Segment Start: Stored data

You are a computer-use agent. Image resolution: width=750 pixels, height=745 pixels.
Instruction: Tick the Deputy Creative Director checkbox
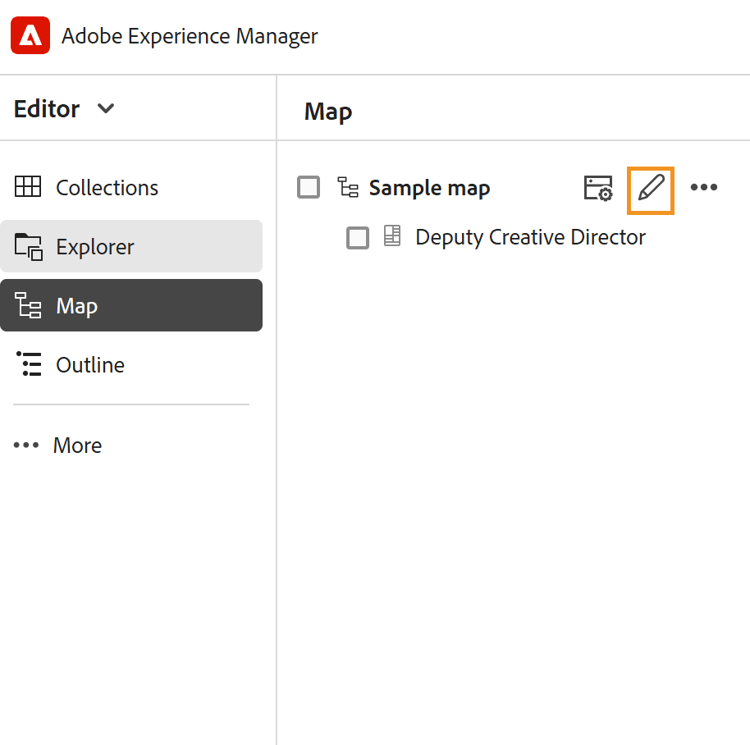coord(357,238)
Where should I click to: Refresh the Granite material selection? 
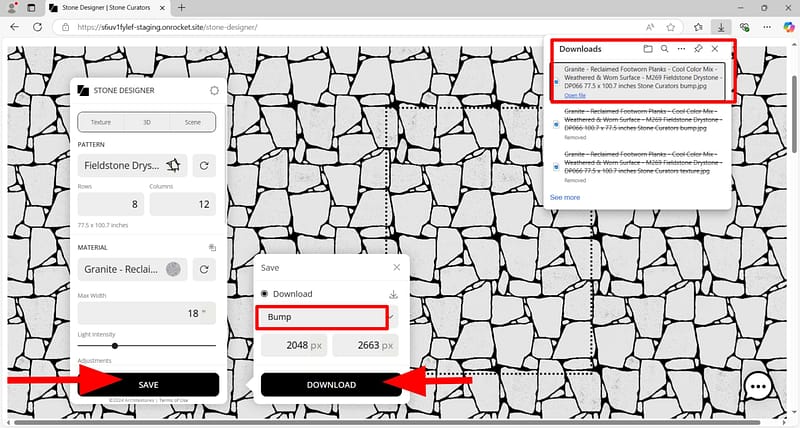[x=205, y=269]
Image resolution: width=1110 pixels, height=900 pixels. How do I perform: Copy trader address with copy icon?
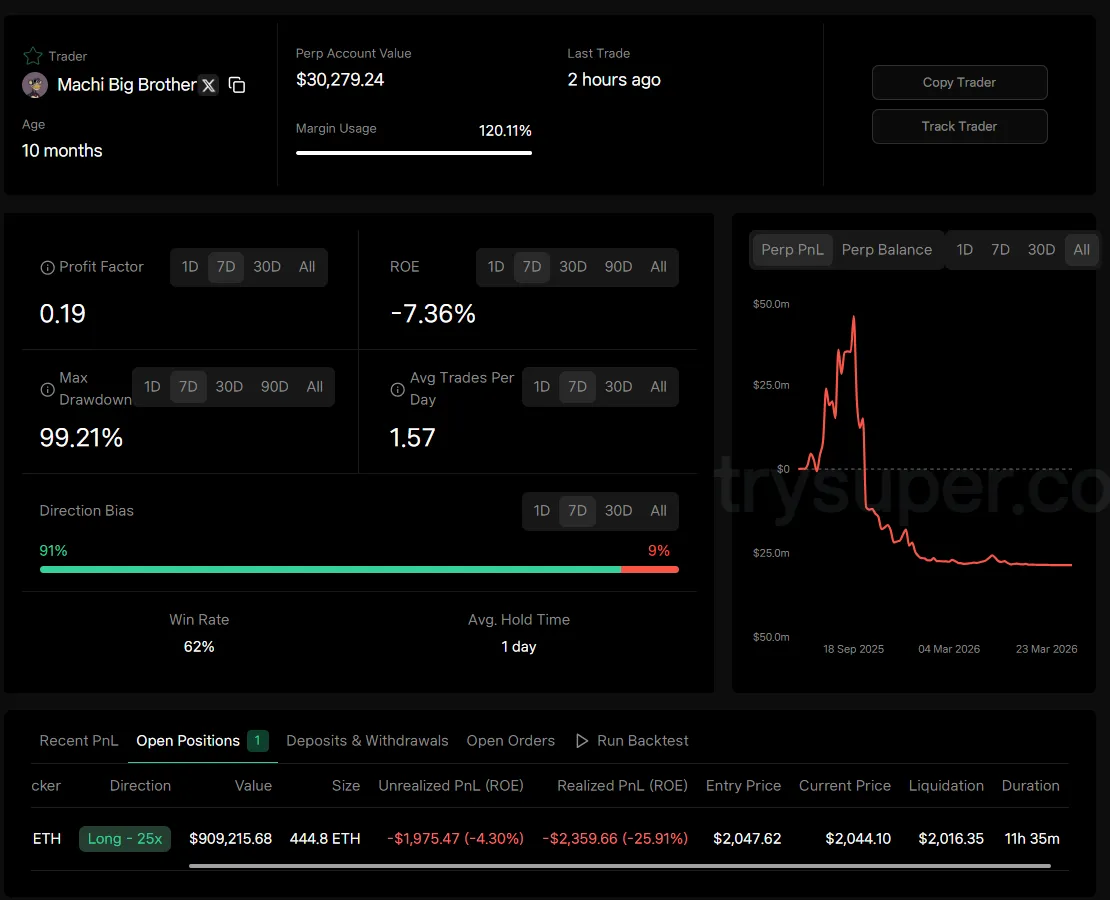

Segment End: Stored data

(What is required)
Each line of the records is to be reproduced exactly, and each picture dropped.

(Your solution)
You are a computer-use agent. Image resolution: width=750 pixels, height=745 pixels.
Instruction: Tick the Deputy Creative Director checkbox
coord(357,238)
Where should I click to: Refresh the Granite material selection? 
[x=205, y=269]
Image resolution: width=1110 pixels, height=900 pixels. How do I perform: Copy trader address with copy icon?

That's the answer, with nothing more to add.